--- start of Data lines ---

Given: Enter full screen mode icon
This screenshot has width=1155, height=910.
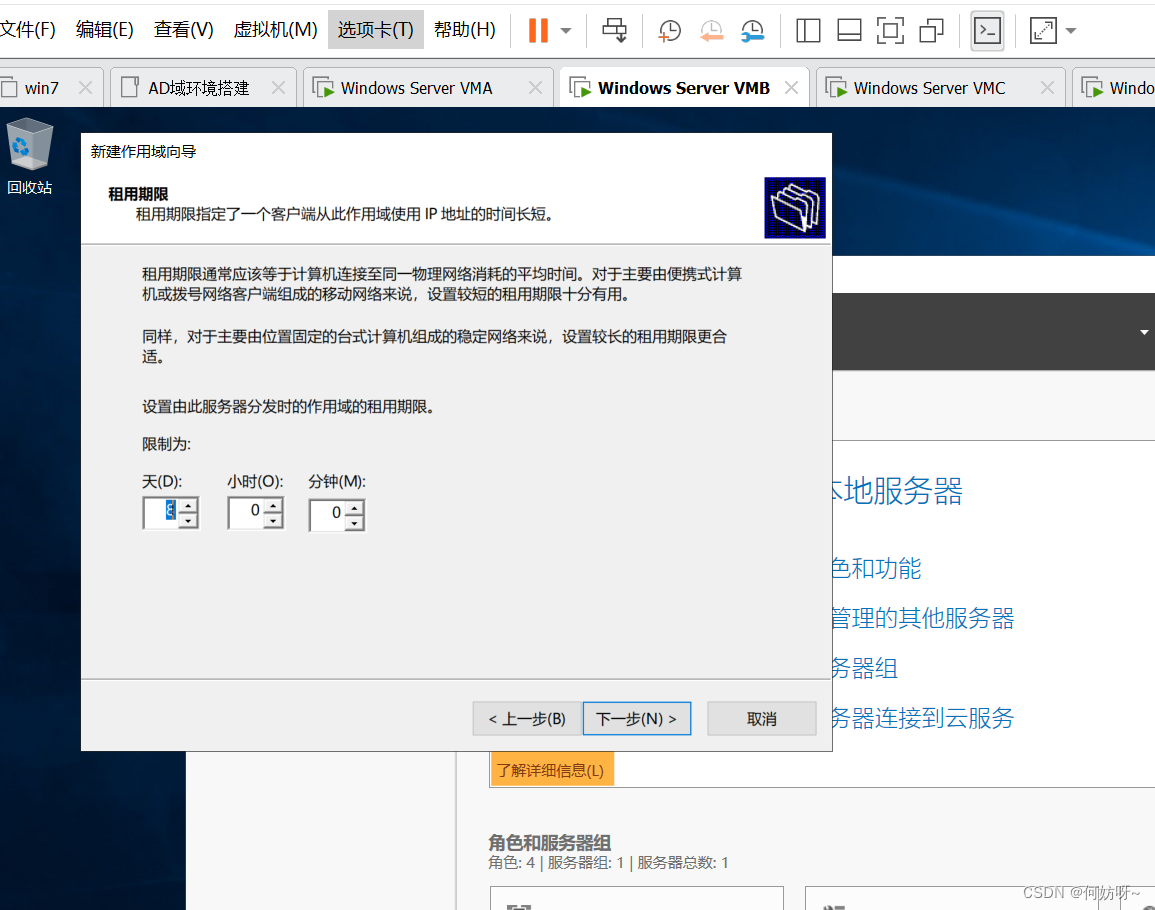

--- end of Data lines ---
--- start of Data lines ---

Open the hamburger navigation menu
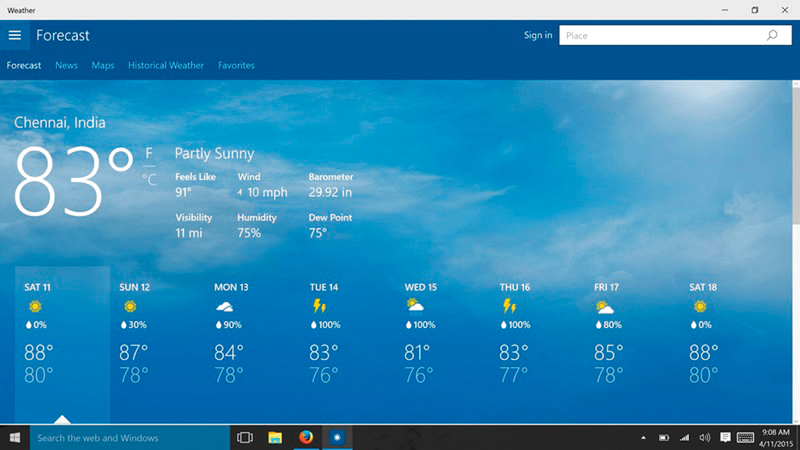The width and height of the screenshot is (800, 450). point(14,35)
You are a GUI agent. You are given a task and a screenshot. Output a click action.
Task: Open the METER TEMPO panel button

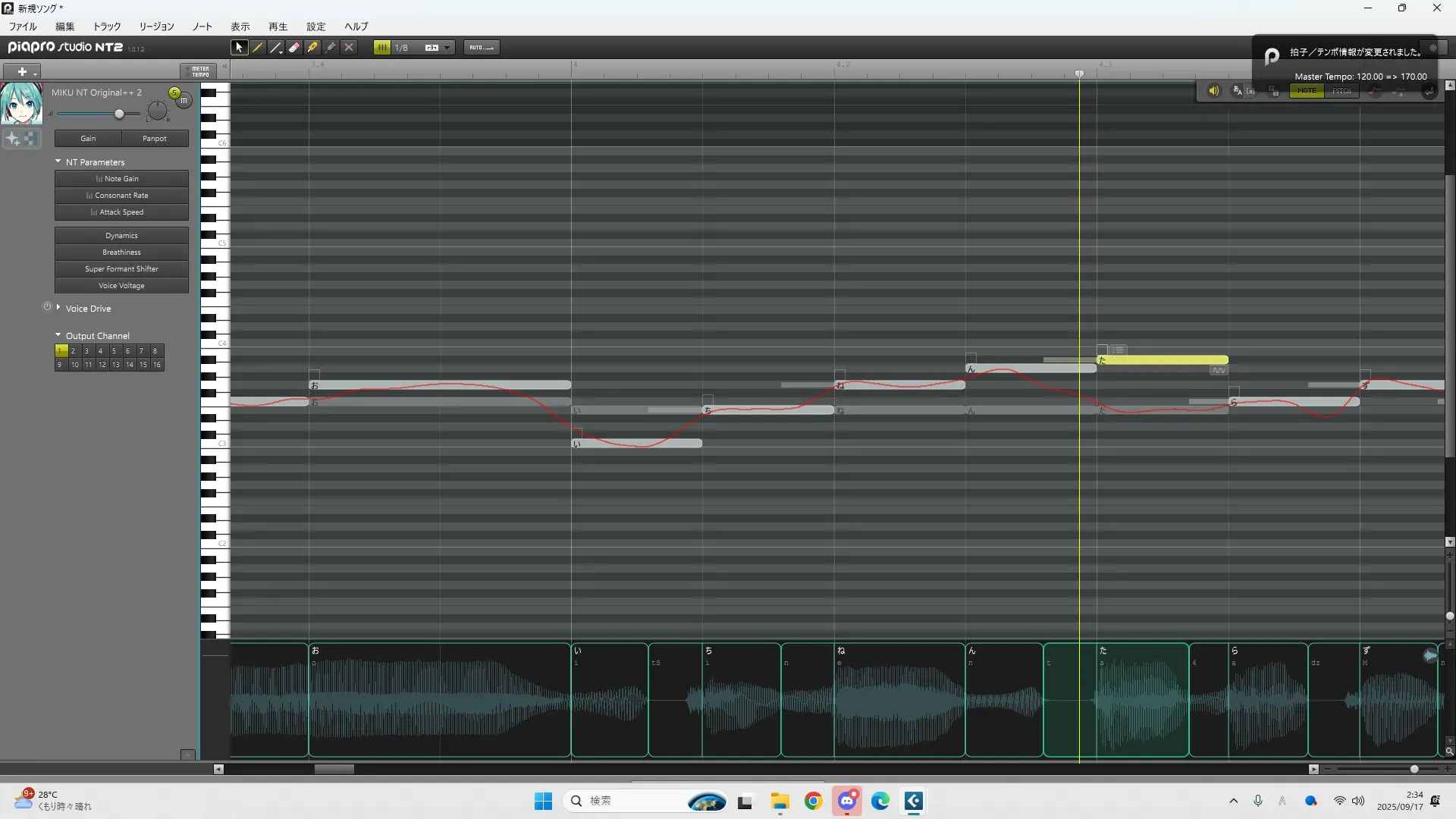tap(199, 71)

--- end of Data lines ---

* Instructions to follow: Put everything from the line containing "Open the hamburger navigation menu" down to the line containing "tap(199, 71)" into a numbered list, one line per item, skipping the blank lines. Leave the pictures out of the list.

* Exercise answer:
1. Open the hamburger navigation menu
2. The width and height of the screenshot is (800, 450). point(14,35)
3. You are a GUI agent. You are given a task and a screenshot. Output a click action.
4. Task: Open the METER TEMPO panel button
5. tap(199, 71)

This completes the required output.